# Start of Stored data
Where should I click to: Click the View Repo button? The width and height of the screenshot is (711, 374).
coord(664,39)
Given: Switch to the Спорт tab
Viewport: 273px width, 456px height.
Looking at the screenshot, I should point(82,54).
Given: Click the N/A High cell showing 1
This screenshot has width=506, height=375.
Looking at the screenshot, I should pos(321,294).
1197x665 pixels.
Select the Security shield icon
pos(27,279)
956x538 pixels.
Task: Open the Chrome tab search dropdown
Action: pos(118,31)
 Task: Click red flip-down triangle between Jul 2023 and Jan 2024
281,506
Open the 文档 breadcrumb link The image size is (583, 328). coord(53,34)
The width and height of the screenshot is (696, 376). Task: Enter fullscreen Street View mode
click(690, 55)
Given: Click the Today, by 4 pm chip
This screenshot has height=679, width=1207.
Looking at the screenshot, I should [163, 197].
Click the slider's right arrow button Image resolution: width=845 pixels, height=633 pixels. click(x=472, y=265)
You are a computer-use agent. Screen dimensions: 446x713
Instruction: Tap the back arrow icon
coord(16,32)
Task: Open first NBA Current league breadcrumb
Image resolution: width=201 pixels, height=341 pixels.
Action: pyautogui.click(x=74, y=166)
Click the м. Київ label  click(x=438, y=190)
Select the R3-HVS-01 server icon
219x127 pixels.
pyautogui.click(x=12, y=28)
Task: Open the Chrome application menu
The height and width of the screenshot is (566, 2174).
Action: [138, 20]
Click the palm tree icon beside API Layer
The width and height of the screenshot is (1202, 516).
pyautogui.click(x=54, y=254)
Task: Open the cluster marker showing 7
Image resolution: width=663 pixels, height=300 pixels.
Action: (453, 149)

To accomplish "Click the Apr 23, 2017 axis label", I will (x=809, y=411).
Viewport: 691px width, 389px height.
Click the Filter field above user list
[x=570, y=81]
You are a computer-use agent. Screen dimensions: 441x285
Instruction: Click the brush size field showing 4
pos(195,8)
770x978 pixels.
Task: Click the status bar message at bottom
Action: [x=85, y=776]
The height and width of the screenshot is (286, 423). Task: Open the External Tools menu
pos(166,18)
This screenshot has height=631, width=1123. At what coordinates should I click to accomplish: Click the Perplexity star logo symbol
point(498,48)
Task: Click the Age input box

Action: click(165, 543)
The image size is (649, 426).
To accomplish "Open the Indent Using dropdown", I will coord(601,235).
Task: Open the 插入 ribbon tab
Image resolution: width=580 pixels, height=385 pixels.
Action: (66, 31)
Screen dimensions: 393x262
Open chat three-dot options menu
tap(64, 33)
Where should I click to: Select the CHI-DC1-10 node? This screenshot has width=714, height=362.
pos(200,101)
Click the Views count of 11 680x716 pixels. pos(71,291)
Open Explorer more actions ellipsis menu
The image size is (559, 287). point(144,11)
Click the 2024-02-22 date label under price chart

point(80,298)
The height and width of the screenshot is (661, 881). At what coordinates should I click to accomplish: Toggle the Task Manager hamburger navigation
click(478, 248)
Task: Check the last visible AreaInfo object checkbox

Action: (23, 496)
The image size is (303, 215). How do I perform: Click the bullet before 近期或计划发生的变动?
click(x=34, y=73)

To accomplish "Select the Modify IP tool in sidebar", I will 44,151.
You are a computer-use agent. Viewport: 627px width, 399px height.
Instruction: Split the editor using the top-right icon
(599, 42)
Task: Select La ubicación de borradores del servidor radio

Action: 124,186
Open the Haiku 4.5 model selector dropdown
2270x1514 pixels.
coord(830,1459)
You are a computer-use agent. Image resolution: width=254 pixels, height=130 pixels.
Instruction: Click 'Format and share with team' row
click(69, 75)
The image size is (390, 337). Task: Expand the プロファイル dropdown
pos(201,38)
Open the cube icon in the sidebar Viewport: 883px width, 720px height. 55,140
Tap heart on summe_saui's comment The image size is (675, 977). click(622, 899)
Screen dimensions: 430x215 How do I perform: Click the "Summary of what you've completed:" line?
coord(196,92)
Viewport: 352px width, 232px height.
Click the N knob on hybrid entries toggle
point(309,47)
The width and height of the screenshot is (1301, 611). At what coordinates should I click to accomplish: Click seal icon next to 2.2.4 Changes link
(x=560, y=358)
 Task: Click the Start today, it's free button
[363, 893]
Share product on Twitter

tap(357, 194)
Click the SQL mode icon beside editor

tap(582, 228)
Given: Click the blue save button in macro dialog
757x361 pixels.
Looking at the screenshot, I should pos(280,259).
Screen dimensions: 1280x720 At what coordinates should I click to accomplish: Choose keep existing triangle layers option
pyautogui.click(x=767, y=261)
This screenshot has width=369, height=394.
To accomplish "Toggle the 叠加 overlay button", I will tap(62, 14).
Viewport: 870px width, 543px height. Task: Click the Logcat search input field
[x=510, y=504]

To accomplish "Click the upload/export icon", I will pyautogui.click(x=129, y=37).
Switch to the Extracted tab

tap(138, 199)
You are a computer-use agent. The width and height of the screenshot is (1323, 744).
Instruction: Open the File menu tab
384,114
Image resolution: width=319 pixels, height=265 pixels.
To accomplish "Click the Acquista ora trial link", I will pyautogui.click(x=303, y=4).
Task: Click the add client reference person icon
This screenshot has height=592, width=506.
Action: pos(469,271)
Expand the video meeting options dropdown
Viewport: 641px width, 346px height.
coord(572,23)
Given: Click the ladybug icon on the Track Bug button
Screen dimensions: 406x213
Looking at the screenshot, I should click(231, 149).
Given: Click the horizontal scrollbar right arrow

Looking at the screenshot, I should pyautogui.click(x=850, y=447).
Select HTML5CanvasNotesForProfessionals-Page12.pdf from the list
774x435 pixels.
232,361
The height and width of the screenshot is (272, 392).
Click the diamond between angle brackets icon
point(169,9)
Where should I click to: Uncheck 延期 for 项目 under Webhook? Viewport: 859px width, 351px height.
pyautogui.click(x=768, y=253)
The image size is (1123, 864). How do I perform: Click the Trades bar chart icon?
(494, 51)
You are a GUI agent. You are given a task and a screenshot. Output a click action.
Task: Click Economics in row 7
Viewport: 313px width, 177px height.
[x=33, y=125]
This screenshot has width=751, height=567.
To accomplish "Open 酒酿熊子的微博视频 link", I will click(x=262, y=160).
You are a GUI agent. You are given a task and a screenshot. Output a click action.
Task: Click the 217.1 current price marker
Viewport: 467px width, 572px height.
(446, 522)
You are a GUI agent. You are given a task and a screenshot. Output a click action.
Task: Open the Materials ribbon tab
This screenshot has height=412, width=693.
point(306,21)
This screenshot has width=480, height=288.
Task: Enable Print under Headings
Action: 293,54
# End of Stored data
* _Work to do_: Put every line of the listing above into a two-column Markdown table headed Row and Line, with the row number under Row and the line under Line. Skip blank lines.

* _Task answer_:
| Row | Line |
|---|---|
| 1 | Where should I click to: Click the View Repo button? The width and height of the screenshot is (711, 374). |
| 2 | coord(664,39) |
| 3 | Given: Switch to the Спорт tab |
| 4 | Viewport: 273px width, 456px height. |
| 5 | Looking at the screenshot, I should point(82,54). |
| 6 | Given: Click the N/A High cell showing 1 |
| 7 | This screenshot has width=506, height=375. |
| 8 | Looking at the screenshot, I should pos(321,294). |
| 9 | 1197x665 pixels. |
| 10 | Select the Security shield icon |
| 11 | pos(27,279) |
| 12 | 956x538 pixels. |
| 13 | Task: Open the Chrome tab search dropdown |
| 14 | Action: pos(118,31) |
| 15 |  Task: Click red flip-down triangle between Jul 2023 and Jan 2024 |
| 16 | 281,506 |
| 17 | Open the 文档 breadcrumb link The image size is (583, 328). coord(53,34) |
| 18 | The width and height of the screenshot is (696, 376). Task: Enter fullscreen Street View mode |
| 19 | click(690, 55) |
| 20 | Given: Click the Today, by 4 pm chip |
| 21 | This screenshot has height=679, width=1207. |
| 22 | Looking at the screenshot, I should [163, 197]. |
| 23 | Click the slider's right arrow button Image resolution: width=845 pixels, height=633 pixels. click(x=472, y=265) |
| 24 | You are a computer-use agent. Screen dimensions: 446x713 |
| 25 | Instruction: Tap the back arrow icon |
| 26 | coord(16,32) |
| 27 | Task: Open first NBA Current league breadcrumb |
| 28 | Image resolution: width=201 pixels, height=341 pixels. |
| 29 | Action: pyautogui.click(x=74, y=166) |
| 30 | Click the м. Київ label  click(x=438, y=190) |
| 31 | Select the R3-HVS-01 server icon |
| 32 | 219x127 pixels. |
| 33 | pyautogui.click(x=12, y=28) |
| 34 | Task: Open the Chrome application menu |
| 35 | The height and width of the screenshot is (566, 2174). |
| 36 | Action: [138, 20] |
| 37 | Click the palm tree icon beside API Layer |
| 38 | The width and height of the screenshot is (1202, 516). |
| 39 | pyautogui.click(x=54, y=254) |
| 40 | Task: Open the cluster marker showing 7 |
| 41 | Image resolution: width=663 pixels, height=300 pixels. |
| 42 | Action: (453, 149) |
| 43 | To accomplish "Click the Apr 23, 2017 axis label", I will (x=809, y=411). |
| 44 | Viewport: 691px width, 389px height. |
| 45 | Click the Filter field above user list |
| 46 | [x=570, y=81] |
| 47 | You are a computer-use agent. Screen dimensions: 441x285 |
| 48 | Instruction: Click the brush size field showing 4 |
| 49 | pos(195,8) |
| 50 | 770x978 pixels. |
| 51 | Task: Click the status bar message at bottom |
| 52 | Action: [x=85, y=776] |
| 53 | The height and width of the screenshot is (286, 423). Task: Open the External Tools menu |
| 54 | pos(166,18) |
| 55 | This screenshot has height=631, width=1123. At what coordinates should I click to accomplish: Click the Perplexity star logo symbol |
| 56 | point(498,48) |
| 57 | Task: Click the Age input box |
| 58 | Action: click(165, 543) |
| 59 | The image size is (649, 426). |
| 60 | To accomplish "Open the Indent Using dropdown", I will coord(601,235). |
| 61 | Task: Open the 插入 ribbon tab |
| 62 | Image resolution: width=580 pixels, height=385 pixels. |
| 63 | Action: (66, 31) |
| 64 | Screen dimensions: 393x262 |
| 65 | Open chat three-dot options menu |
| 66 | tap(64, 33) |
| 67 | Where should I click to: Select the CHI-DC1-10 node? This screenshot has width=714, height=362. |
| 68 | pos(200,101) |
| 69 | Click the Views count of 11 680x716 pixels. pos(71,291) |
| 70 | Open Explorer more actions ellipsis menu |
| 71 | The image size is (559, 287). point(144,11) |
| 72 | Click the 2024-02-22 date label under price chart |
| 73 | point(80,298) |
| 74 | The height and width of the screenshot is (661, 881). At what coordinates should I click to accomplish: Toggle the Task Manager hamburger navigation |
| 75 | click(478, 248) |
| 76 | Task: Check the last visible AreaInfo object checkbox |
| 77 | Action: (23, 496) |
| 78 | The image size is (303, 215). How do I perform: Click the bullet before 近期或计划发生的变动? |
| 79 | click(x=34, y=73) |
| 80 | To accomplish "Select the Modify IP tool in sidebar", I will 44,151. |
| 81 | You are a computer-use agent. Viewport: 627px width, 399px height. |
| 82 | Instruction: Split the editor using the top-right icon |
| 83 | (599, 42) |
| 84 | Task: Select La ubicación de borradores del servidor radio |
| 85 | Action: 124,186 |
| 86 | Open the Haiku 4.5 model selector dropdown |
| 87 | 2270x1514 pixels. |
| 88 | coord(830,1459) |
| 89 | You are a computer-use agent. Image resolution: width=254 pixels, height=130 pixels. |
| 90 | Instruction: Click 'Format and share with team' row |
| 91 | click(69, 75) |
| 92 | The image size is (390, 337). Task: Expand the プロファイル dropdown |
| 93 | pos(201,38) |
| 94 | Open the cube icon in the sidebar Viewport: 883px width, 720px height. 55,140 |
| 95 | Tap heart on summe_saui's comment The image size is (675, 977). click(622, 899) |
| 96 | Screen dimensions: 430x215 How do I perform: Click the "Summary of what you've completed:" line? |
| 97 | coord(196,92) |
| 98 | Viewport: 352px width, 232px height. |
| 99 | Click the N knob on hybrid entries toggle |
| 100 | point(309,47) |
| 101 | The width and height of the screenshot is (1301, 611). At what coordinates should I click to accomplish: Click seal icon next to 2.2.4 Changes link |
| 102 | (x=560, y=358) |
| 103 |  Task: Click the Start today, it's free button |
| 104 | [363, 893] |
| 105 | Share product on Twitter |
| 106 | tap(357, 194) |
| 107 | Click the SQL mode icon beside editor |
| 108 | tap(582, 228) |
| 109 | Given: Click the blue save button in macro dialog |
| 110 | 757x361 pixels. |
| 111 | Looking at the screenshot, I should pos(280,259). |
| 112 | Screen dimensions: 1280x720 At what coordinates should I click to accomplish: Choose keep existing triangle layers option |
| 113 | pyautogui.click(x=767, y=261) |
| 114 | This screenshot has width=369, height=394. |
| 115 | To accomplish "Toggle the 叠加 overlay button", I will tap(62, 14). |
| 116 | Viewport: 870px width, 543px height. Task: Click the Logcat search input field |
| 117 | [x=510, y=504] |
| 118 | To accomplish "Click the upload/export icon", I will pyautogui.click(x=129, y=37). |
| 119 | Switch to the Extracted tab |
| 120 | tap(138, 199) |
| 121 | You are a computer-use agent. The width and height of the screenshot is (1323, 744). |
| 122 | Instruction: Open the File menu tab |
| 123 | 384,114 |
| 124 | Image resolution: width=319 pixels, height=265 pixels. |
| 125 | To accomplish "Click the Acquista ora trial link", I will pyautogui.click(x=303, y=4). |
| 126 | Task: Click the add client reference person icon |
| 127 | This screenshot has height=592, width=506. |
| 128 | Action: pos(469,271) |
| 129 | Expand the video meeting options dropdown |
| 130 | Viewport: 641px width, 346px height. |
| 131 | coord(572,23) |
| 132 | Given: Click the ladybug icon on the Track Bug button |
| 133 | Screen dimensions: 406x213 |
| 134 | Looking at the screenshot, I should click(231, 149). |
| 135 | Given: Click the horizontal scrollbar right arrow |
| 136 | Looking at the screenshot, I should pyautogui.click(x=850, y=447). |
| 137 | Select HTML5CanvasNotesForProfessionals-Page12.pdf from the list |
| 138 | 774x435 pixels. |
| 139 | 232,361 |
| 140 | The height and width of the screenshot is (272, 392). |
| 141 | Click the diamond between angle brackets icon |
| 142 | point(169,9) |
| 143 | Where should I click to: Uncheck 延期 for 项目 under Webhook? Viewport: 859px width, 351px height. |
| 144 | pyautogui.click(x=768, y=253) |
| 145 | The image size is (1123, 864). How do I perform: Click the Trades bar chart icon? |
| 146 | (494, 51) |
| 147 | You are a GUI agent. You are given a task and a screenshot. Output a click action. |
| 148 | Task: Click Economics in row 7 |
| 149 | Viewport: 313px width, 177px height. |
| 150 | [x=33, y=125] |
| 151 | This screenshot has width=751, height=567. |
| 152 | To accomplish "Open 酒酿熊子的微博视频 link", I will click(x=262, y=160). |
| 153 | You are a GUI agent. You are given a task and a screenshot. Output a click action. |
| 154 | Task: Click the 217.1 current price marker |
| 155 | Viewport: 467px width, 572px height. |
| 156 | (446, 522) |
| 157 | You are a GUI agent. You are given a task and a screenshot. Output a click action. |
| 158 | Task: Open the Materials ribbon tab |
| 159 | This screenshot has height=412, width=693. |
| 160 | point(306,21) |
| 161 | This screenshot has width=480, height=288. |
| 162 | Task: Enable Print under Headings |
| 163 | Action: 293,54 |